As a young college student, Dotson, now 76, studied art at the University of Akron, then went on to a career in business as an interior designer and manufacturing representative. But throughout those years, she made time to paint. Central Ohioans might know her for her “farm and fashion” works, especially whimsical portraits of chickens, some wearing costume jewelry.

Susanne Dotson

In 2017, Dotson sold her business and began to attend graduate school in fine art at the Columbus College of Art & Design, earning her master’s degree in 2019.

“I was the oldest person there. Even the janitors were younger,” she said.

Since then, she’s been painting full time.

Gallery owner Sarah Gormley visited Dotson’s studio where she discovered Dotson’s floral tributes to her mother. “My rule for my gallery is that I have to love the works in order to have them in a show,” she said. Dotson’s works passed her test.

The paintings in “Can You Tell Me Who I Am” are not sorrowful as one might expect given the catalyst of Alzheimer’s; rather, they are bold and largely joyful.
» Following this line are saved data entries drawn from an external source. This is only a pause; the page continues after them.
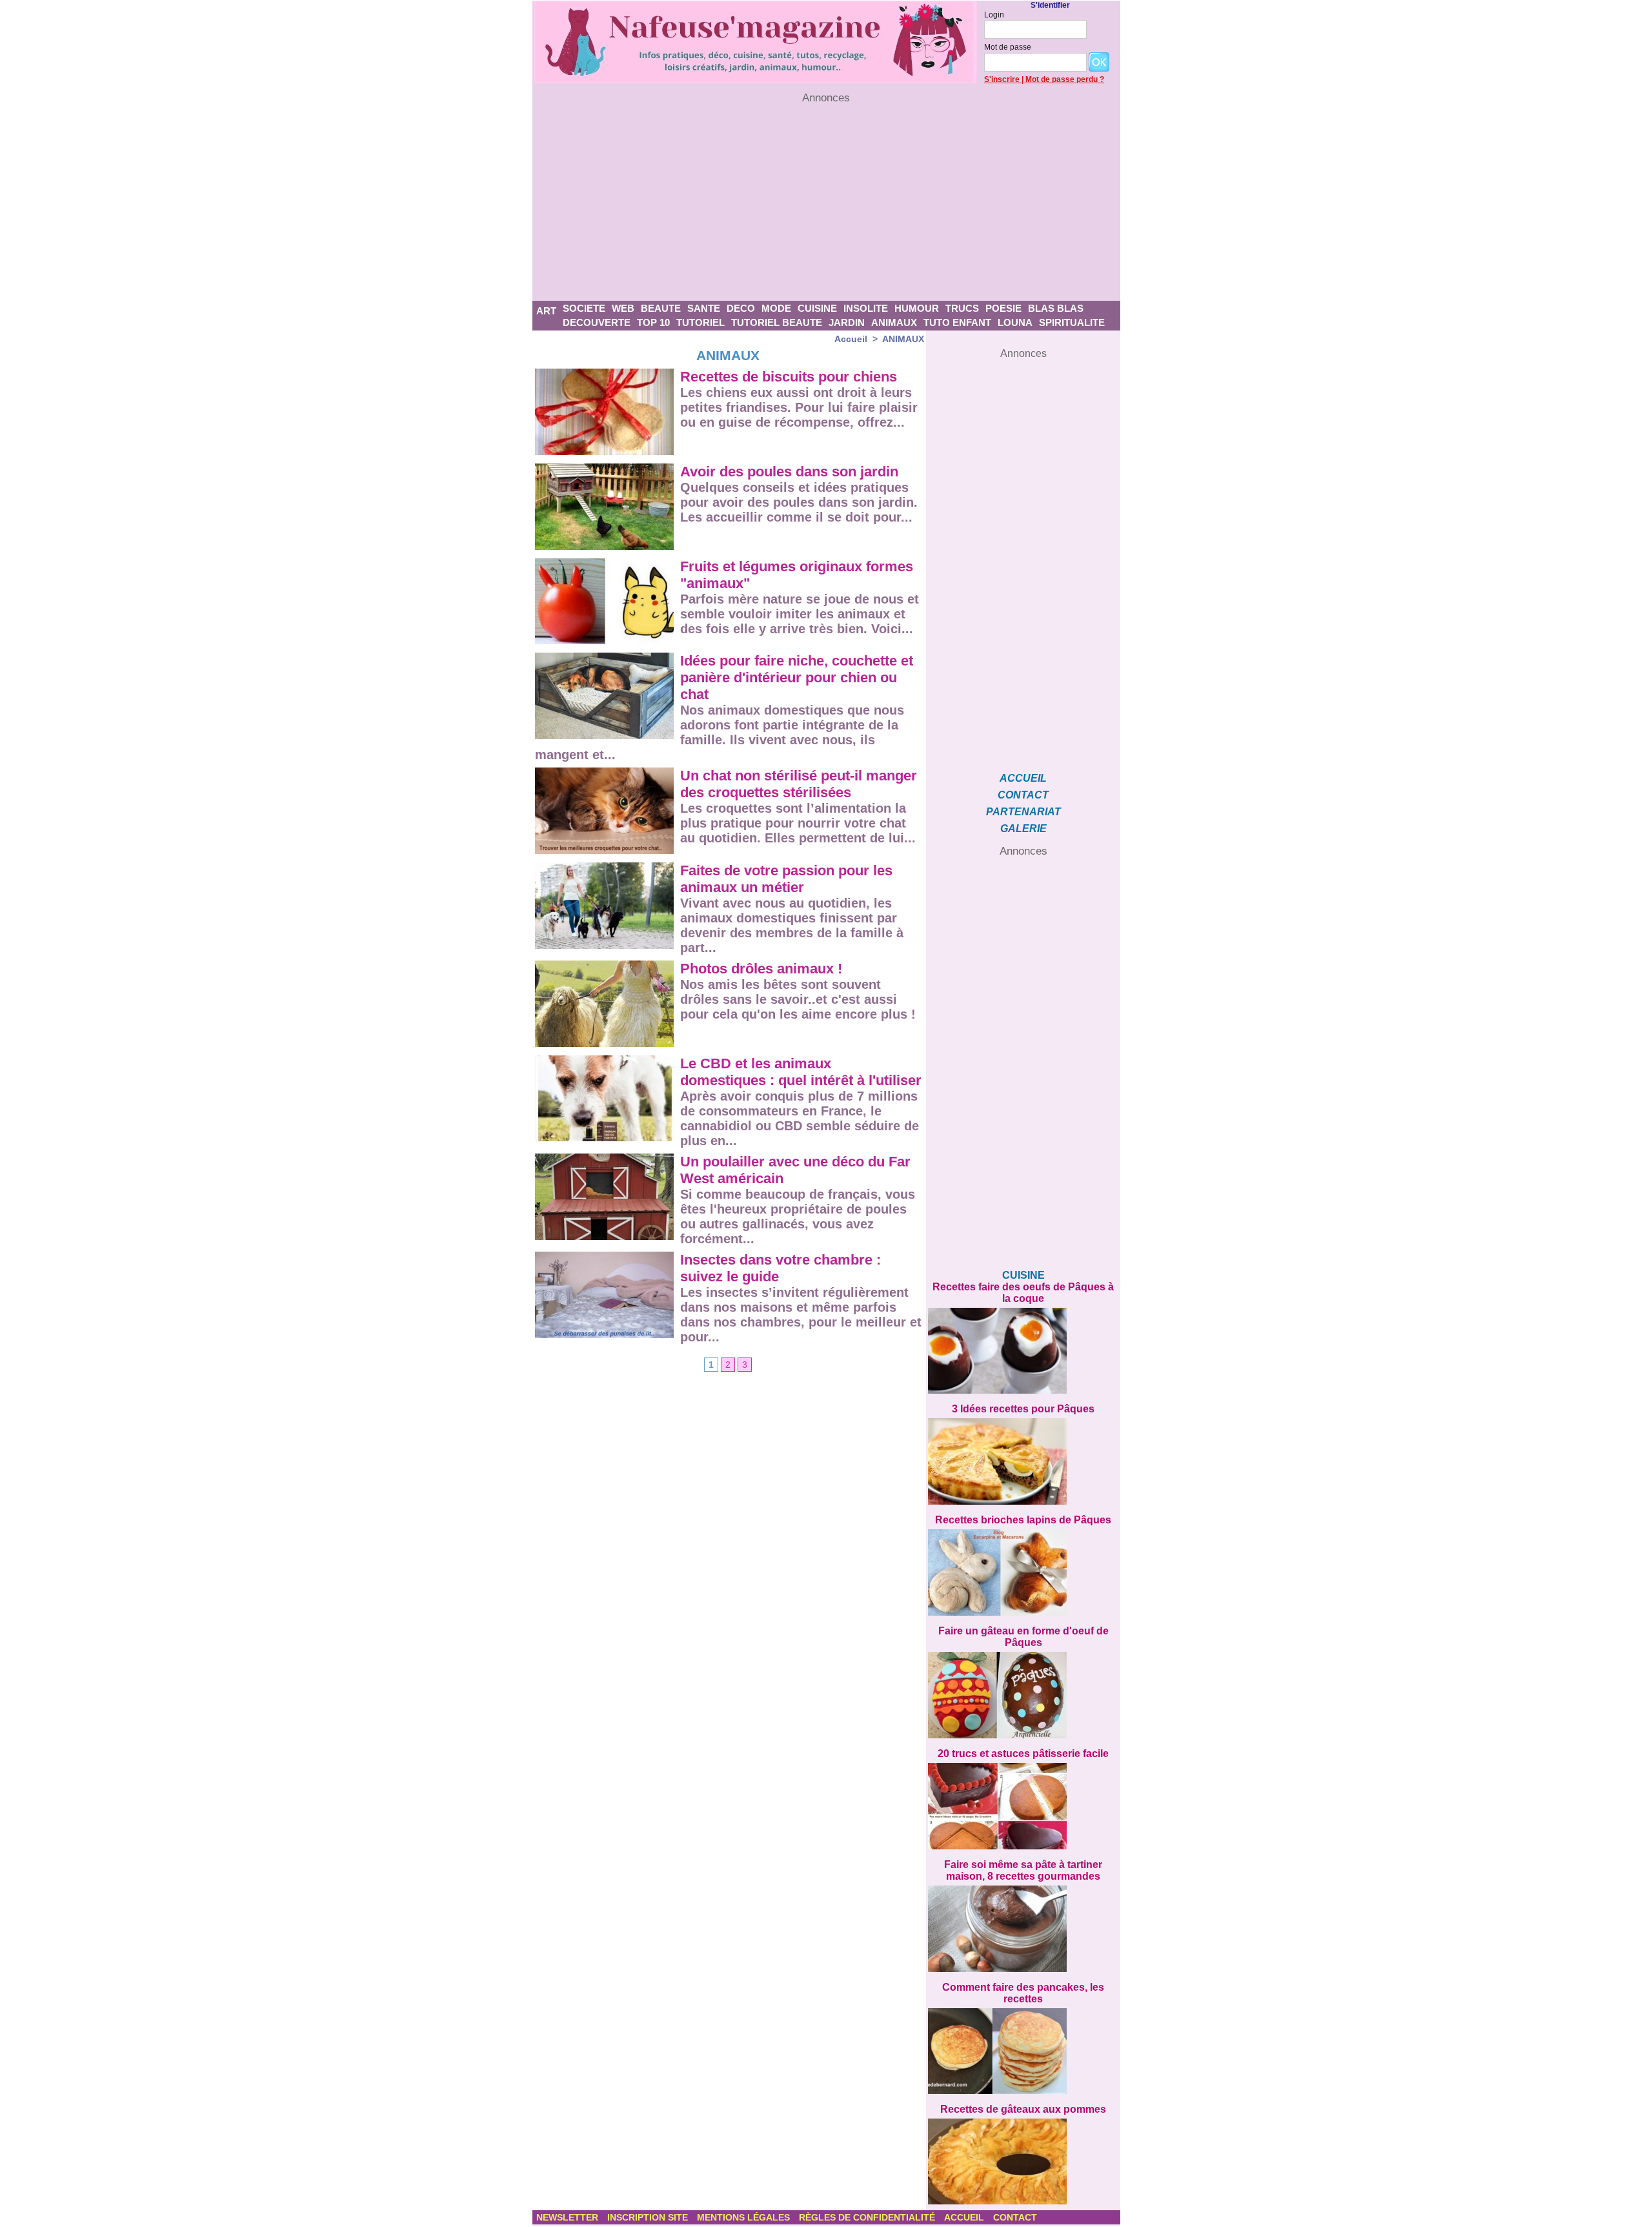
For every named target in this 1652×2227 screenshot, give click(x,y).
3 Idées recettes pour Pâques (1023, 1408)
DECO (741, 308)
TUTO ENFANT (957, 322)
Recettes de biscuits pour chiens (788, 377)
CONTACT (1023, 794)
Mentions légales (744, 2217)
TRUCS (962, 308)
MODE (776, 308)
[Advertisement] (826, 202)
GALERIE (1023, 828)
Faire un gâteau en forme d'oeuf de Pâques (1023, 1636)
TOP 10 (653, 322)
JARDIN (847, 322)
In some of the paintings, such as “Scrambled Thoughts,” Dotson has subtly incorporated questions her mother would ask: “What is your name?” “How long have you lived here?”

"The Last Flamingo" by Susanne Dotson

“The Last Flamingo” recalls two dozen of her mother’s friends who socialized together as young women in LaGrange and called themselves “The Flamingos.” Dotson said her mother, most likely, was the last one.

The artist is not sure if she will continue this series, although she said, “I still have two (paintings) on easels.”

What she does know is that the works were made from love.

“I’m both grieving and celebrating my mother,” she said.